African horsesickness virus serotyping and identification of multiple co-infecting serotypes with a single genome segment 2 RT-PCR amplification and reverse line blot hybridization.

Abstract

Since protection against African horsesickness (AHS) is serotype-specific, rapid serotyping of AHSV is crucial to identify the correct vaccine serotype for efficient control of the spread of AHS outbreaks, especially when they occur in non-endemic regions. This paper describes the first one-day serotyping procedure that requires only a single RT-PCR and hybridization and which can identify multiple serotypes in mixed infections in one assay.
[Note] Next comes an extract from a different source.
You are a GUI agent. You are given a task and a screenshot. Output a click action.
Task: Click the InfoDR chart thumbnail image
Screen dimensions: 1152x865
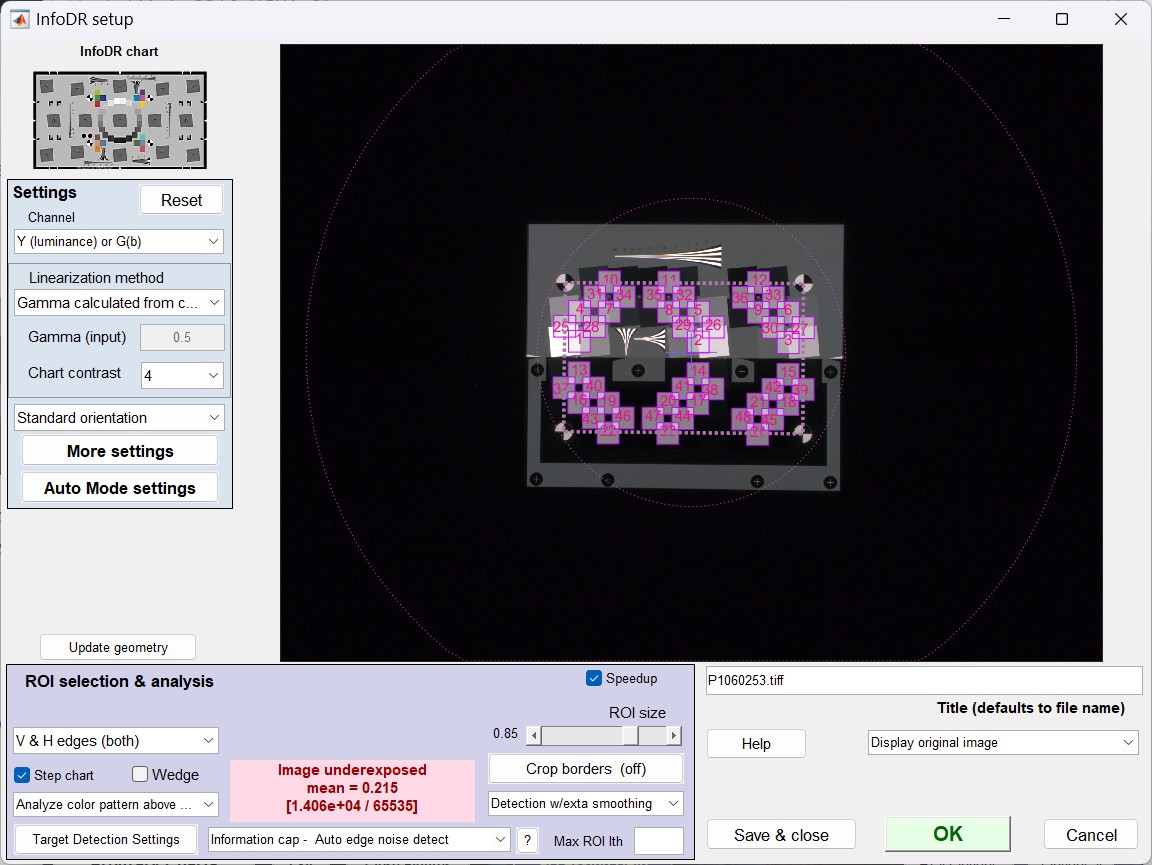click(120, 120)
The same region of genome segment 2 of all nine AHSV serotypes is amplified in a single RT-PCR. A universal primer set, designed to amplify the 5'-terminal 521-553bp of genome segment 2 of all of the nine AHSV serotypes with one reaction, was used to generate serotype-specific probes from dsRNA prepared from infected tissue cultures or organ samples. These probes hybridized serotype-specifically with immobilized genome segment 2 cDNA of the nine AHSV reference serotypes in a checkerboard reverse line blot format. All nine AHSV reference and the seven vaccine strains and field viruses isolated up to 28 years apart could be serotyped accurately within a day. The sensitivity of the method is 1pg dsRNA which is sufficient to serotype AHSV directly from lung and spleen specimens of infected horses.